Bian menatap Dine,"Sorry. Kamu bicara soal binatang, dan ingatanku melayang kemana mana.."
"Aku seorang relawan penyayang binatang. Kamu tahu Yayasan Satwa Dwipantara?" tanya Bian.
Dine mengangguk, "Aku sering menitipkan hewan hewan terlantar ke yayasan tersebut."
"Yes, aku relawan di situ," Bian tersenyum. "Banyak kucing kucing lain yang membutuhkanmu sebagai ibunya di sana.."
Dine tergelak, "Ada ada saja."
"Apa ibu kucing mau ikut berpartisipasi dalam kegiatan minggu ini?" tanya Bian sambil menahan senyumnya.
Ini kesempatan untuk bisa dekat dengan Dine!
"Kegiatan apa?" Dine langsung tertarik.
"Pertama adalah vaksin rabies dan vaksin lainnya secara terbatas. Yayasan membuka kesempatan para pemilik hewan peliharaan untuk mendapatkan vaksin gratis. Kedua, edukasi soal pemeliharaan dan perawatan hewan. Ketiga adalah pemeriksaan dan pengobatan gratis," Bian memaparkan.
"Menarik," Dine berbinar senang. Ia selalu menyukai kegiatan yang melibatkan binatang.
"Mau bergabung? Aku jemput nanti minggu," tanya Bian.
Dine tertarik, tapi..
Apa Banan akan mengizinkannya berkegiatan dengan Bian? Atau aku lakukan secara diam diam? Toh ini demi kebaikan.

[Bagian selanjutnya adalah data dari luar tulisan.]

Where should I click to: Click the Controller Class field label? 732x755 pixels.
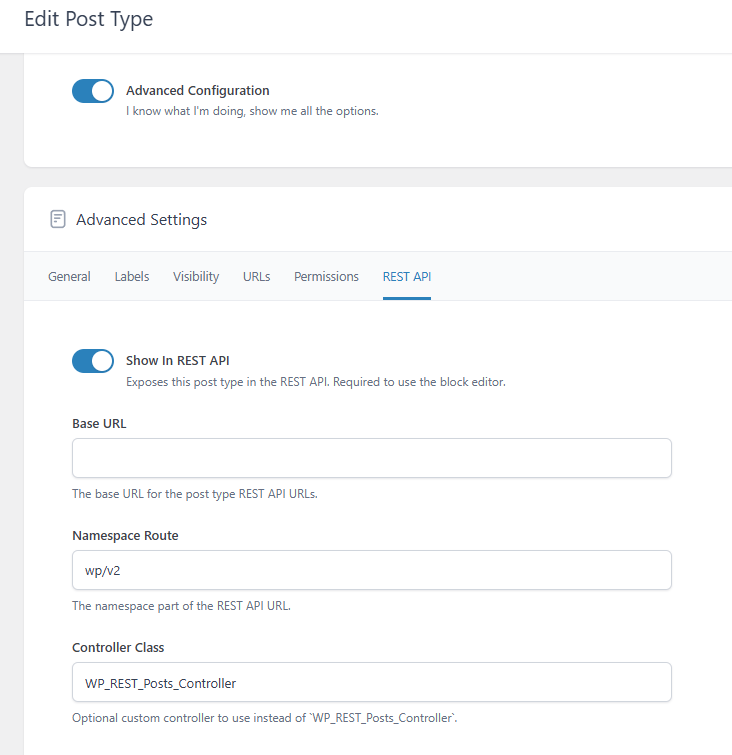click(x=118, y=648)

"Aku ikut, tapi kamu tidak perlu menjemputku. Nanti kita ketemu di lokasi," Dina memutuskan.
"Siap bu dokter..." Bian tersenyum senang.

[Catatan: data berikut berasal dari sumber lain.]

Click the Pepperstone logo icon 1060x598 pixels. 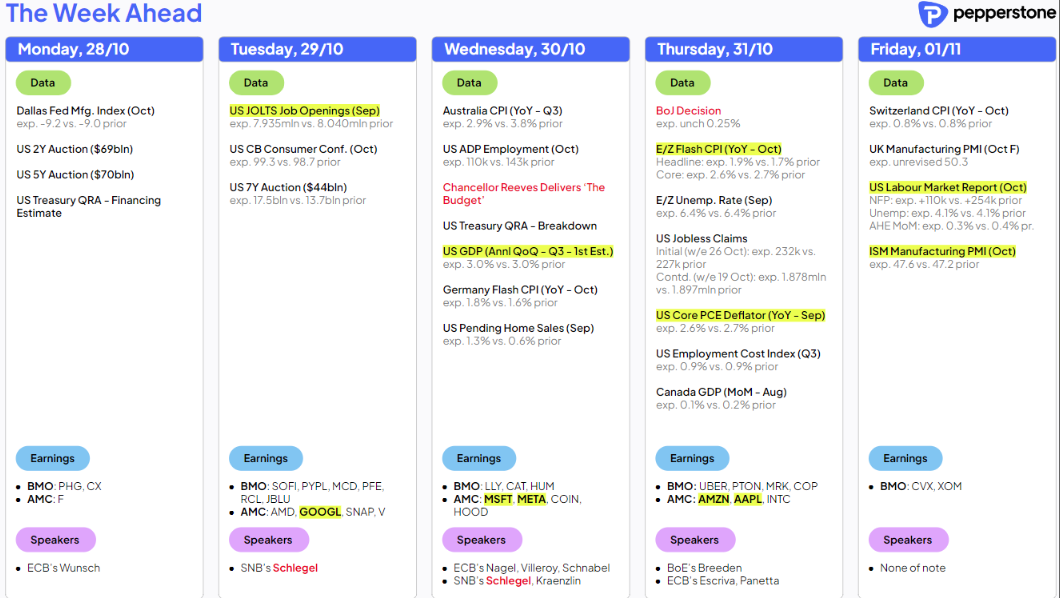[932, 14]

"Dre, kamu harus cepat sehat," Bian kemudian mengusap usap kepala kucing kecilnya, "Kalau sudah sehat, kamu bisa ikut ayah dan ibumu bertemu teman temanmu."
Dine lagi lagi tersenyum.
Lucu juga aku menjadi ibu kucingnya.. Bian.. Kamu semakin menarik saja di mataku..
"Dokter, ada pasien," staf klinik tiba tiba muncul di ruang rawat.
"Baik," Dine menoleh.
Ia lalu melihat ke arah Bian, "Bye. Sampai ketemu nanti minggu."

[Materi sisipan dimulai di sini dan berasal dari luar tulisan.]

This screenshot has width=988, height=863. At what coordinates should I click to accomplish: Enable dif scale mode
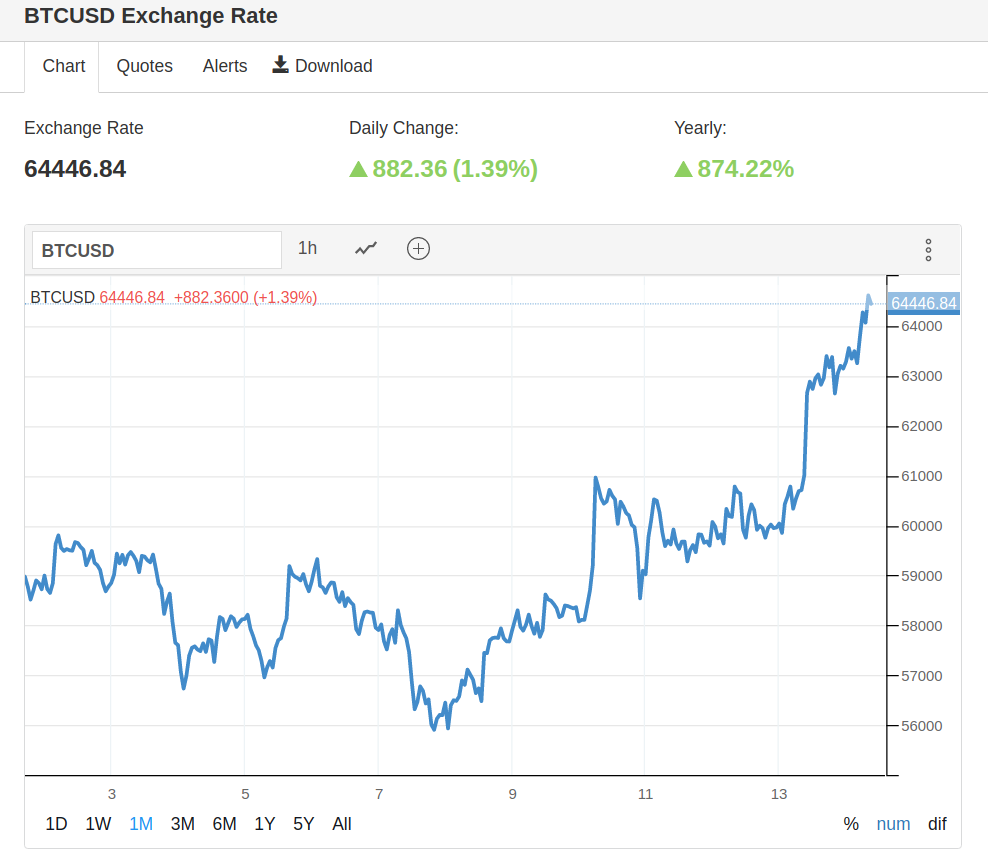click(937, 824)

Bian hanya mengangguk tanpa menjawab apapun. Ia terdiam memperhatikan langkah Dine yang menjauh dari pandangannya.
I'm falling hard.. I'm falling hard..
Dine berjalan menjauh. Secara perlahan tangannya menyentuh d**a kirinya.
Oh.. Jantungku! Calm down Dine.. Tenang...
Gayung bersambut.
Cukup dua kali pertemuan. Bian jatuh hati semakin dalam. Dine pun menyadari kalau ada yang berbeda di hatinya. Dua insan manusia yang mulai terhubung oleh takdir.